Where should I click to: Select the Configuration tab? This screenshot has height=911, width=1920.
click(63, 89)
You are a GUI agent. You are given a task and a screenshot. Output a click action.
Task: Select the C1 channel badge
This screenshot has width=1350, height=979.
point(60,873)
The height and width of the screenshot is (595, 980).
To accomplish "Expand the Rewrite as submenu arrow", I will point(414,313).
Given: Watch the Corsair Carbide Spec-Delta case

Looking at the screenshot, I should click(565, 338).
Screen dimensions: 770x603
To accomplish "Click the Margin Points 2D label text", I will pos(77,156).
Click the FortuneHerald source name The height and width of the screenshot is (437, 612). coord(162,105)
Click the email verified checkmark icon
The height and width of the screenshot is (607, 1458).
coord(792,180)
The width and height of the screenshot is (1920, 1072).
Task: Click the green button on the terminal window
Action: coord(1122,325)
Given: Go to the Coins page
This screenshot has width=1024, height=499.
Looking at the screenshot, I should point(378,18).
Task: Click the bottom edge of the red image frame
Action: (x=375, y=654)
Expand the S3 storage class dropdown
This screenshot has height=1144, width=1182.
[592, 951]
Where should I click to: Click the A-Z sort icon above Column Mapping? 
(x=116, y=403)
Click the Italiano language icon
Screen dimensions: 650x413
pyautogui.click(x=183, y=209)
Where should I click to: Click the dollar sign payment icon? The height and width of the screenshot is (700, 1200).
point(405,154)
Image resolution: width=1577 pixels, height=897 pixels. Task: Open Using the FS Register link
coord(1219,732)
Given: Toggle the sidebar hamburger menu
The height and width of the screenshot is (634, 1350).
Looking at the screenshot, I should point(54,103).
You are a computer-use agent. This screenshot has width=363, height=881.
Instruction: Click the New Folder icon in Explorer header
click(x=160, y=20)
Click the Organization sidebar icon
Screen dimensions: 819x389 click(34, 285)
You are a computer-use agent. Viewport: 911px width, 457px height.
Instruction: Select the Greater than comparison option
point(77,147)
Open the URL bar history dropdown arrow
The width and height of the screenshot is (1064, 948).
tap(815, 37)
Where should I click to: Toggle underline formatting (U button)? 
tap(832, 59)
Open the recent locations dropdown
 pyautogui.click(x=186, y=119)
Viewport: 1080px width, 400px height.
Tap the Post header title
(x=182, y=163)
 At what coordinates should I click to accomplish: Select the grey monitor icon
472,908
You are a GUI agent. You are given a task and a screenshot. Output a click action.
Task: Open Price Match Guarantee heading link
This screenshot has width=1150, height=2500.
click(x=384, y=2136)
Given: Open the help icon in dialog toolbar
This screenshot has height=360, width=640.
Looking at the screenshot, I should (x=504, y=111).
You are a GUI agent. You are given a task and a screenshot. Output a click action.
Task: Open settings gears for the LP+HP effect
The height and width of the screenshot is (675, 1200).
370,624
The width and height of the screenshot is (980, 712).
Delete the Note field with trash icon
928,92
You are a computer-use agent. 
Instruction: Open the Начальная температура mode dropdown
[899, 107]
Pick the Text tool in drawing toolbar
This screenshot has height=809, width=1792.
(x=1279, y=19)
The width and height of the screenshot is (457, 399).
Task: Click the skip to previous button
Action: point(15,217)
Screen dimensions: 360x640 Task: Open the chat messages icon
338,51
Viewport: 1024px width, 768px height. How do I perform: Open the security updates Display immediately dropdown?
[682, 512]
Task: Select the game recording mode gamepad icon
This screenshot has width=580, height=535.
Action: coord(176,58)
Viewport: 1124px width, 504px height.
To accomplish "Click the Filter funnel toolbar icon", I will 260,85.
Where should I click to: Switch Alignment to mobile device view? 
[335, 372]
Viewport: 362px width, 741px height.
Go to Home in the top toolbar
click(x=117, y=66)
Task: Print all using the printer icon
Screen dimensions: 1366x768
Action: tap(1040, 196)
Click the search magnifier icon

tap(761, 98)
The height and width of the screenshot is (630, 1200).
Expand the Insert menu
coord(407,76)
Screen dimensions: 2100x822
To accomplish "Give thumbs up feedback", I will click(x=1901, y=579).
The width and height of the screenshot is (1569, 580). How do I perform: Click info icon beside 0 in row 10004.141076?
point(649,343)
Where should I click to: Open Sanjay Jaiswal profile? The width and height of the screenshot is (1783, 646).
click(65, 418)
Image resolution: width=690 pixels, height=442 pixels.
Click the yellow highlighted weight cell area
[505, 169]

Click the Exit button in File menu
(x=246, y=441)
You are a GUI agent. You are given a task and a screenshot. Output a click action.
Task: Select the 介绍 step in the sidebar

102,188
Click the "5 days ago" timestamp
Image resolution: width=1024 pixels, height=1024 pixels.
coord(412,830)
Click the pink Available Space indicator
··········
◆ ABOUT THIS EXERCISE:
For this task, retype the material exactly, line for line.

◆ RESULT FOR THIS TASK:
Where should I click to: Select the Configuration tab? This screenshot has height=911, width=1920.
click(63, 89)
You are a GUI agent. You are given a task and a screenshot. Output a click action.
Task: Select the C1 channel badge
This screenshot has width=1350, height=979.
point(60,873)
The height and width of the screenshot is (595, 980).
To accomplish "Expand the Rewrite as submenu arrow", I will point(414,313).
Given: Watch the Corsair Carbide Spec-Delta case

Looking at the screenshot, I should click(565, 338).
Screen dimensions: 770x603
To accomplish "Click the Margin Points 2D label text", I will pos(77,156).
Click the FortuneHerald source name The height and width of the screenshot is (437, 612). coord(162,105)
Click the email verified checkmark icon
The height and width of the screenshot is (607, 1458).
coord(792,180)
The width and height of the screenshot is (1920, 1072).
Task: Click the green button on the terminal window
Action: coord(1122,325)
Given: Go to the Coins page
This screenshot has width=1024, height=499.
Looking at the screenshot, I should point(378,18).
Task: Click the bottom edge of the red image frame
Action: (x=375, y=654)
Expand the S3 storage class dropdown
This screenshot has height=1144, width=1182.
[592, 951]
Where should I click to: Click the A-Z sort icon above Column Mapping? 
(x=116, y=403)
Click the Italiano language icon
Screen dimensions: 650x413
pyautogui.click(x=183, y=209)
Where should I click to: Click the dollar sign payment icon? The height and width of the screenshot is (700, 1200).
point(405,154)
Image resolution: width=1577 pixels, height=897 pixels. Task: Open Using the FS Register link
coord(1219,732)
Given: Toggle the sidebar hamburger menu
The height and width of the screenshot is (634, 1350).
Looking at the screenshot, I should point(54,103).
You are a computer-use agent. This screenshot has width=363, height=881.
Instruction: Click the New Folder icon in Explorer header
click(x=160, y=20)
Click the Organization sidebar icon
Screen dimensions: 819x389 click(34, 285)
You are a computer-use agent. Viewport: 911px width, 457px height.
Instruction: Select the Greater than comparison option
point(77,147)
Open the URL bar history dropdown arrow
The width and height of the screenshot is (1064, 948).
tap(815, 37)
Where should I click to: Toggle underline formatting (U button)? 
tap(832, 59)
Open the recent locations dropdown
 pyautogui.click(x=186, y=119)
Viewport: 1080px width, 400px height.
Tap the Post header title
(x=182, y=163)
 At what coordinates should I click to accomplish: Select the grey monitor icon
472,908
You are a GUI agent. You are given a task and a screenshot. Output a click action.
Task: Open Price Match Guarantee heading link
This screenshot has width=1150, height=2500.
click(x=384, y=2136)
Given: Open the help icon in dialog toolbar
This screenshot has height=360, width=640.
Looking at the screenshot, I should (x=504, y=111).
You are a GUI agent. You are given a task and a screenshot. Output a click action.
Task: Open settings gears for the LP+HP effect
The height and width of the screenshot is (675, 1200).
370,624
The width and height of the screenshot is (980, 712).
Delete the Note field with trash icon
928,92
You are a computer-use agent. 
Instruction: Open the Начальная температура mode dropdown
[899, 107]
Pick the Text tool in drawing toolbar
This screenshot has height=809, width=1792.
(x=1279, y=19)
The width and height of the screenshot is (457, 399).
Task: Click the skip to previous button
Action: point(15,217)
Screen dimensions: 360x640 Task: Open the chat messages icon
338,51
Viewport: 1024px width, 768px height. How do I perform: Open the security updates Display immediately dropdown?
[682, 512]
Task: Select the game recording mode gamepad icon
This screenshot has width=580, height=535.
Action: coord(176,58)
Viewport: 1124px width, 504px height.
To accomplish "Click the Filter funnel toolbar icon", I will 260,85.
Where should I click to: Switch Alignment to mobile device view? 
[335, 372]
Viewport: 362px width, 741px height.
Go to Home in the top toolbar
click(x=117, y=66)
Task: Print all using the printer icon
Screen dimensions: 1366x768
Action: tap(1040, 196)
Click the search magnifier icon

tap(761, 98)
The height and width of the screenshot is (630, 1200).
Expand the Insert menu
coord(407,76)
Screen dimensions: 2100x822
To accomplish "Give thumbs up feedback", I will click(x=1901, y=579).
The width and height of the screenshot is (1569, 580). How do I perform: Click info icon beside 0 in row 10004.141076?
point(649,343)
Where should I click to: Open Sanjay Jaiswal profile? The width and height of the screenshot is (1783, 646).
click(65, 418)
Image resolution: width=690 pixels, height=442 pixels.
Click the yellow highlighted weight cell area
[505, 169]

Click the Exit button in File menu
(x=246, y=441)
You are a GUI agent. You are given a task and a screenshot. Output a click action.
Task: Select the 介绍 step in the sidebar

102,188
Click the "5 days ago" timestamp
Image resolution: width=1024 pixels, height=1024 pixels.
coord(412,830)
Click the pink Available Space indicator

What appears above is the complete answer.